→ **Verilen metin**:

اضْرِبْ sükun üzere mebni emir fiildir. Faili müstetir olup takdiri أنت ’dir. بِعَصَا car mecruru اضْرِبْ fiiline müteallik olup, elif üzere mukadder kesra ile mecrurdur. Aynı zamanda muzâftır. Muttasıl zamir كَ muzâfun ileyh olarak mahallen mecrurdur. الْحَجَرَ kelimesi mef‘ûlun bih olup fetha ile mansubdur.
اسْتَسْقٰى fiili, sülâsi mücerrede üç harf ilave edilerek mezid yapılan fiillerdendir. İstif’âl babındandır. Sülâsisi, سقي ‘dir.
Bu bab fiile taleb,tahavvül, vicdan, mutavaat, ittihaz ve itikad gibi anlamlar katar.
فَانْفَجَرَتْ مِنْهُ اثْنَتَا عَشْرَةَ عَيْنًاۜ قَدْ عَلِمَ كُلُّ اُنَاسٍ مَشْرَبَهُمْۜ
Fiil cümlesidir. فَانْفَجَرَتْ cümlesi, atıf harfi فَ ile mukadder cümleye matuftur. Takdiri, فضرب فانفجرت (o vurdu ve fışkırdı.) şeklindedir.

→ **Ham satırlar**:
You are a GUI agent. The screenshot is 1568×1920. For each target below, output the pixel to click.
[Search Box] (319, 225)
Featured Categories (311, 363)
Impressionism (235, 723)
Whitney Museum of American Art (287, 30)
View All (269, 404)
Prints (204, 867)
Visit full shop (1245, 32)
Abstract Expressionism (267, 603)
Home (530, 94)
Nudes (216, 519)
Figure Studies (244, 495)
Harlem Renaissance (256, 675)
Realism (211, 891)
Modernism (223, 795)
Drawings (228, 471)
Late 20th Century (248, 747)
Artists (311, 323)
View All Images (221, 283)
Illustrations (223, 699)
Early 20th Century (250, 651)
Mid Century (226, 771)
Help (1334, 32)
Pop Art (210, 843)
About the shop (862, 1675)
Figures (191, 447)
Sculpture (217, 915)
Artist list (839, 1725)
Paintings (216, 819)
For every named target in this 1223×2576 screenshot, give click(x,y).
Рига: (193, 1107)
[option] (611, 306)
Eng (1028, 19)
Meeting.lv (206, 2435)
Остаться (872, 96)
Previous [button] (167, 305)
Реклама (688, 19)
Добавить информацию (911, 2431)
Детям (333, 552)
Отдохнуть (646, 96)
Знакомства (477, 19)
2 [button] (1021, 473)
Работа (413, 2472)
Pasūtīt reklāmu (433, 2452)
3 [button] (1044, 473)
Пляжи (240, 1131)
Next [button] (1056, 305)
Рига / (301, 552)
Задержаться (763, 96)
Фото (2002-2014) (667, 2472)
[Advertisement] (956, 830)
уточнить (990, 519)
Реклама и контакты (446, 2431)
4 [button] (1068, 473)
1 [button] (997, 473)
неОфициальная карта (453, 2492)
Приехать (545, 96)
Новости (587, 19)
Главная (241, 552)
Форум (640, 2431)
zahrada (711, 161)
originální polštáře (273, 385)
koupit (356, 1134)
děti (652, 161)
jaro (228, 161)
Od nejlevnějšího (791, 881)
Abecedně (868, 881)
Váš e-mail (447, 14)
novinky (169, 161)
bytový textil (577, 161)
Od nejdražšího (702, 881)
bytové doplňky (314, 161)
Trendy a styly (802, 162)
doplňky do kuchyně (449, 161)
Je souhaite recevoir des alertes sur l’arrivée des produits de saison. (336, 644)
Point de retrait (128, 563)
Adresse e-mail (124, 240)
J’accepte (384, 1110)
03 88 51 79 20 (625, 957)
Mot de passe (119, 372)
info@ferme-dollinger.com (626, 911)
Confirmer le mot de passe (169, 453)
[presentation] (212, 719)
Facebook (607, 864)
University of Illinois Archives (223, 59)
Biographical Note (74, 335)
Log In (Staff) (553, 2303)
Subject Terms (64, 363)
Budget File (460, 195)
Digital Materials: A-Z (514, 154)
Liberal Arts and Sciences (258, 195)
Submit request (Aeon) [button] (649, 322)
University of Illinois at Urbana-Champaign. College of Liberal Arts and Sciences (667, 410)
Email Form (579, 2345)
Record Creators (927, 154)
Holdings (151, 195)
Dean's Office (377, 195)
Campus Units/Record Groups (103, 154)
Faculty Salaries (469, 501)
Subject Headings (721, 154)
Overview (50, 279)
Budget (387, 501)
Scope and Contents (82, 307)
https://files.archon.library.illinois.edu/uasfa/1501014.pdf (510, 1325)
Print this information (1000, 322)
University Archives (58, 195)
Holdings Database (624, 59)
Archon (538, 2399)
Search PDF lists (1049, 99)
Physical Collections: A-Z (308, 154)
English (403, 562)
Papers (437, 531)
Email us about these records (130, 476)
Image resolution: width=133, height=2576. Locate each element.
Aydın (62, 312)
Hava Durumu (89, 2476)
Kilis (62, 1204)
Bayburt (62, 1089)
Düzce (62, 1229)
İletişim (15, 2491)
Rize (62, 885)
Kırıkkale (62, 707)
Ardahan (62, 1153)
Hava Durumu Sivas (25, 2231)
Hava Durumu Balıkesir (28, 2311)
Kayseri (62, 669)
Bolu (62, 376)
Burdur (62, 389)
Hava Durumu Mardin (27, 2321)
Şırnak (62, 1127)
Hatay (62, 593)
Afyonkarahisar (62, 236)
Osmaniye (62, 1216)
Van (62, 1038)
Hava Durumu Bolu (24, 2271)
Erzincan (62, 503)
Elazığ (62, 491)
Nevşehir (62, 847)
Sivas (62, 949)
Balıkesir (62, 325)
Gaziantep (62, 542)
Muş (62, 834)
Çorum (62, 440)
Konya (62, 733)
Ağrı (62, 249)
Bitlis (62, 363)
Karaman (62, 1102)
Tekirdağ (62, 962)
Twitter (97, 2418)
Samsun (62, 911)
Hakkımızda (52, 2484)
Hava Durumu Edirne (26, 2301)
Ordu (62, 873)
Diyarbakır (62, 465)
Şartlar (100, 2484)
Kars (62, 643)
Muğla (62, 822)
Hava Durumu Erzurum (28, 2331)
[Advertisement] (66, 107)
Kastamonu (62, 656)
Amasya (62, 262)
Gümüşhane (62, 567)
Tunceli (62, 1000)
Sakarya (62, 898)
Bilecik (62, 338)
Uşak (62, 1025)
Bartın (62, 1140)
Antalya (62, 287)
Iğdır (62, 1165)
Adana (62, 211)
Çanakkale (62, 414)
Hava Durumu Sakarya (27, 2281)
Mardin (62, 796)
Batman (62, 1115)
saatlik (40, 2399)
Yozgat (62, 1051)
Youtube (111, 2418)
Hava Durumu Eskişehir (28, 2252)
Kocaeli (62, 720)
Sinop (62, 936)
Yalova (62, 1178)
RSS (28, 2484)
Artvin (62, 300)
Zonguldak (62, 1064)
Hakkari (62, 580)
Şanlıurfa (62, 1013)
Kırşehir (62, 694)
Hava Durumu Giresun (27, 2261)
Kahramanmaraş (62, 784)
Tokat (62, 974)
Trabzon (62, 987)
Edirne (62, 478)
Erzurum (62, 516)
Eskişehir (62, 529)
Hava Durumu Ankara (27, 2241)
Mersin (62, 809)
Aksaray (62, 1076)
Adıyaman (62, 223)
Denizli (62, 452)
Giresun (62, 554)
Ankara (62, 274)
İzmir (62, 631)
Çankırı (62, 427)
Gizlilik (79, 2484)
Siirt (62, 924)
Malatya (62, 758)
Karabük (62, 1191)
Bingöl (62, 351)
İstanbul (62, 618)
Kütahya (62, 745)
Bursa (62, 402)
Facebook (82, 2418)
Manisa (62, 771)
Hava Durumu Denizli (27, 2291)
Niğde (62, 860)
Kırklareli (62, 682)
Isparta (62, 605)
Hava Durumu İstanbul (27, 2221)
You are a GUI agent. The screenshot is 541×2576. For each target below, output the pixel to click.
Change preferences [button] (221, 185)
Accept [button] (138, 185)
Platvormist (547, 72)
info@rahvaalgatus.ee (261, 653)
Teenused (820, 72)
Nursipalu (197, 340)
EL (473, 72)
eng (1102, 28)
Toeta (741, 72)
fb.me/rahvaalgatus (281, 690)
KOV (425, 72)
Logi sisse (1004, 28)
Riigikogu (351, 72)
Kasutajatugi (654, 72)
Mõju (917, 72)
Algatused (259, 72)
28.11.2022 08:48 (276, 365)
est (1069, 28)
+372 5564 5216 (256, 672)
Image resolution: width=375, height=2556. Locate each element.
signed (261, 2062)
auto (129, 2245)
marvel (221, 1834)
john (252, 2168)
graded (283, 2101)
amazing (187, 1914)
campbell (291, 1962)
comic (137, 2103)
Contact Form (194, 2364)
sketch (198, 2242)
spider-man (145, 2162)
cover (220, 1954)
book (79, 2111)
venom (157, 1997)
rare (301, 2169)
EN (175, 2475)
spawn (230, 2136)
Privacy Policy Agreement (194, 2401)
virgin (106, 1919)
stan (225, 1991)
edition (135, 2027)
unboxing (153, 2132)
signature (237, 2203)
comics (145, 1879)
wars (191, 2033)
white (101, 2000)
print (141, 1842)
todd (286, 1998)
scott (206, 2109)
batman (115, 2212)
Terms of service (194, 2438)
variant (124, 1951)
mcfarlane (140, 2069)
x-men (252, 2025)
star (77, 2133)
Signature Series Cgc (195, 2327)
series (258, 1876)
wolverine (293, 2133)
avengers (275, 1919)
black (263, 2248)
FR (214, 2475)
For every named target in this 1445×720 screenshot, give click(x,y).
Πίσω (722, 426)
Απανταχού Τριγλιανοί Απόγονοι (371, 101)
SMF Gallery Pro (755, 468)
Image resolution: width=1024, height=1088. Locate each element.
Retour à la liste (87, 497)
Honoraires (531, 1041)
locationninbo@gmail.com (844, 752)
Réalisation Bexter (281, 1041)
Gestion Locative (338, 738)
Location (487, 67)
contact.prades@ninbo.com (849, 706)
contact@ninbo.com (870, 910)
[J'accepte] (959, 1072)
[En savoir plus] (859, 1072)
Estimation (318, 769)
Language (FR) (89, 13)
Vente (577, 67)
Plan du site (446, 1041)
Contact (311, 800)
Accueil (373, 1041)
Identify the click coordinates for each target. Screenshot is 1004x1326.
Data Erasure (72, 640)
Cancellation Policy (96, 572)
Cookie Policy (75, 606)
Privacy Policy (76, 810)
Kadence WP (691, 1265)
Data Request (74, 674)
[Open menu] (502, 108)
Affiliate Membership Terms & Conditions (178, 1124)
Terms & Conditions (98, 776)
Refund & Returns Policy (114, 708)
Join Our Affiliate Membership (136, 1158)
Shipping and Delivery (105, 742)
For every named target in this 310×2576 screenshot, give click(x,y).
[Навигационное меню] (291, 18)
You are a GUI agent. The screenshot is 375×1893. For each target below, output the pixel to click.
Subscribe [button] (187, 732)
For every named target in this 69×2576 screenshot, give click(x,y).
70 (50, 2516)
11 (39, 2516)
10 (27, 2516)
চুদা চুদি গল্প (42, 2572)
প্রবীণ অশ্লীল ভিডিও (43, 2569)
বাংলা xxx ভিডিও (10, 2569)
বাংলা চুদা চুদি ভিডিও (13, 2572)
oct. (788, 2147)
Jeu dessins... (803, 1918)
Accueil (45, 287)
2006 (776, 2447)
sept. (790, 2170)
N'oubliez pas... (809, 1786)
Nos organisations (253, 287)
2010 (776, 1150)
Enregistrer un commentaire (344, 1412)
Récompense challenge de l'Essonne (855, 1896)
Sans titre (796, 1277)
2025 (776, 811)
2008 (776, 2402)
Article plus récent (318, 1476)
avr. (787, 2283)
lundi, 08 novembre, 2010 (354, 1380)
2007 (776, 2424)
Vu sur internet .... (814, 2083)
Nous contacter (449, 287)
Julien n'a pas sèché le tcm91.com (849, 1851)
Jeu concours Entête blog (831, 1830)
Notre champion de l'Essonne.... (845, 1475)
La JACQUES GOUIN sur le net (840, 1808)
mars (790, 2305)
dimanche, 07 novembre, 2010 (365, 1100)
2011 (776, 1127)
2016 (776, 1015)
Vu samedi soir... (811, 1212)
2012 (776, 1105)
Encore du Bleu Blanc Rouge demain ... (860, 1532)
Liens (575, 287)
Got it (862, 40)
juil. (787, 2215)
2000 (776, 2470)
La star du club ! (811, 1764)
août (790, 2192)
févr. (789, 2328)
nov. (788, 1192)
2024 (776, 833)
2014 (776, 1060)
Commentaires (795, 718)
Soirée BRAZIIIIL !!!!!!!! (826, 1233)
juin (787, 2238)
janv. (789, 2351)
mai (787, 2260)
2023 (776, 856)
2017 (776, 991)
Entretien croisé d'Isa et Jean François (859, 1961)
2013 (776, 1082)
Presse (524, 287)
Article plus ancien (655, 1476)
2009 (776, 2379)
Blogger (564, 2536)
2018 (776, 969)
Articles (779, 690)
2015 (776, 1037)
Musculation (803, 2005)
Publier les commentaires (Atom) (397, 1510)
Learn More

→ **Görev 1**:
Dil bilgisi çözümlemesine göre اسْتَسْقٰى fiili hangi babdandır?
→ **Görev 2**:
Dil bilgisi çözümlemesini kaldığı yerden sürdürün.

→ **Alıştırma çıktısı 1**:
İstif’âl babındandır.

→ **Alıştırma çıktısı 2**:
انْفَجَرَتْ fetha üzere mebni mazi fiildir. تْ te’nis alametidir. مِنْهُ car mecruru انْفَجَرَتْ fiiline mütealliktir. اثْنَتَا kelimesi faili olup, müsennaya mülhak olduğu için ref alameti tesniye elifidir.
اثْنَتَا عَشْرَةَ mürekkep bir kelimedir. Şibhi izafetten dolayı نْ harfi hazfedilmiştir. عَشْرَةَ ukûd (Onluk sayılar) feth üzere mebnidir. عَيْنًا temyizi olup fetha ile mansubdur.
قَدْ tahkik harfidir. Tekid ifade eder. عَلِمَ fetha üzere mebni mazi fiildir. كُلُّ fail olup damme ile merfûdur. Aynı zamanda muzâftır. اُنَاسٍ muzâfun ileyh olup kesra ile mecrurdur.
مَشْرَبَهُمْ mef‘ûlun bih olup fetha ile mansubdur. Muttasıl zamir هُمْ muzâfun ileyh olup mahallen mecrurdur.
انْفَجَرَتْ fiili, sülâsî mücerrede iki harf ilave edilerek mezid yapılan fiillerdendir. İnfiâl babındadır. Sülâsîsi فجر ’dir.
Bu bab fiile mutavaat, mücerred yapıdaki asıl anlamıyla kullanılması gibi anlamlar katar.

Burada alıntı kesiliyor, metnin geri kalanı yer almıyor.